Surreal and visually stunning, the fantasy film – conceived to fill the contracted requirement for a third Beatles film following A Hard Day's Night and Help! – was directed by Dunning, with Coates as production supervisor. The psychedelic style, including cut-outs of colourised photographs, influenced other animators, notably Terry Gilliam, in both Do Not Adjust Your Set and Monty Python's Flying Circus.
Despite the picture being a worldwide hit, TVC lost money after being paid a fixed fee for producing it and going over budget. Commercials and sponsored films for the Coal Board and other organisations remained the company's bread-and-butter business. Following Dunning's death in 1979 Coates became managing director and was able to expand its roster of film and television production, running it as a boutique-style animation studio.
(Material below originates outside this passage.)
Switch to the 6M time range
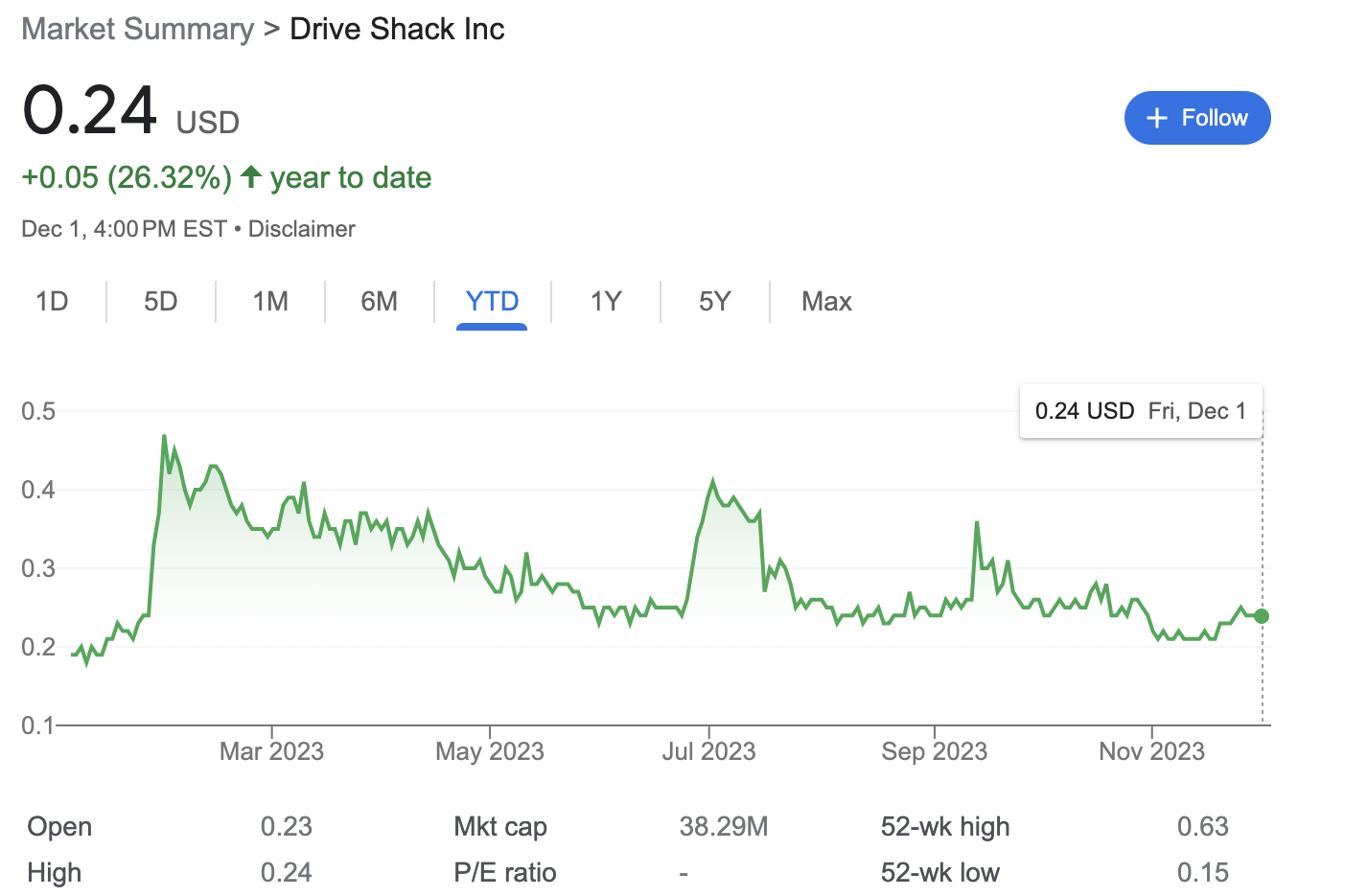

The launch of Channel Four in 1982 provided a major new outlet for independent production companies. Seizing the opportunity, Coates persuaded it to commission The Snowman, with a £100,000 budget. When costs soared to £500,000, TVC met the shortfall and Coates even remortgaged his house. The Snowman won a Bafta Award as Best Children's Programme and was nominated for the Best Animated Short Film Oscar. TVC retained 30 per cent of associated rights and finally saw significant profits.
For 20 years, when it earned £9m annually at its height, Coates presided over a studio that won great respect for its lovingly made screen adaptations for television – of John Burningham's Granpa (1989), Raymond Briggs' Father Christmas (1991) and The Bear (1998), The World of Peter Rabbit and Friends (from Beatrix Potter stories, 1992-95), Posy Simmonds' Famous Fred (1996, nominated for an Oscar) and Kenneth Grahame's The Wind in the Willows (1995) and The Willows in Winter (1996).
There was also a 1986 feature film of the Briggs book When the Wind Blows, the timely story of a retired couple's naïve support for "the authorities" following a nuclear attack on Britain, after the real-life nuclear debate had been being reignited.
When TVC ceased production in 1997, Coates – who was remembered by many for conducting business over long, enjoyable lunches – considered it an achievement to have survived the recession of the early 1990s, in one year covering costs only with its royalties from The Snowman. He was subsequently executive producer of Ivor the Invisible (2001), based on another Briggs book, The Tale of Jack Frost (2004) and Pumpkin Moon (2005).
His sister, Anne, is a film editor who worked on pictures such as Lawrence of Arabia. Coates' first wife was Bettina Berg, whom he met in Madrid while working for the Rank Organisation. He is survived by their two children, Nicola and Julietta, and his second wife, Christine, an artist who worked on TVC productions such as Yellow Submarine (on which they met), When the Wind Blows and Father Christmas.
John Piesse Coates, film producer: born Reigate, Surrey 7 November 1927; married Bettina Berg (died 1989; two daughters), 2004 Christine Morgan; died Longfield, Kent 16 September 2012.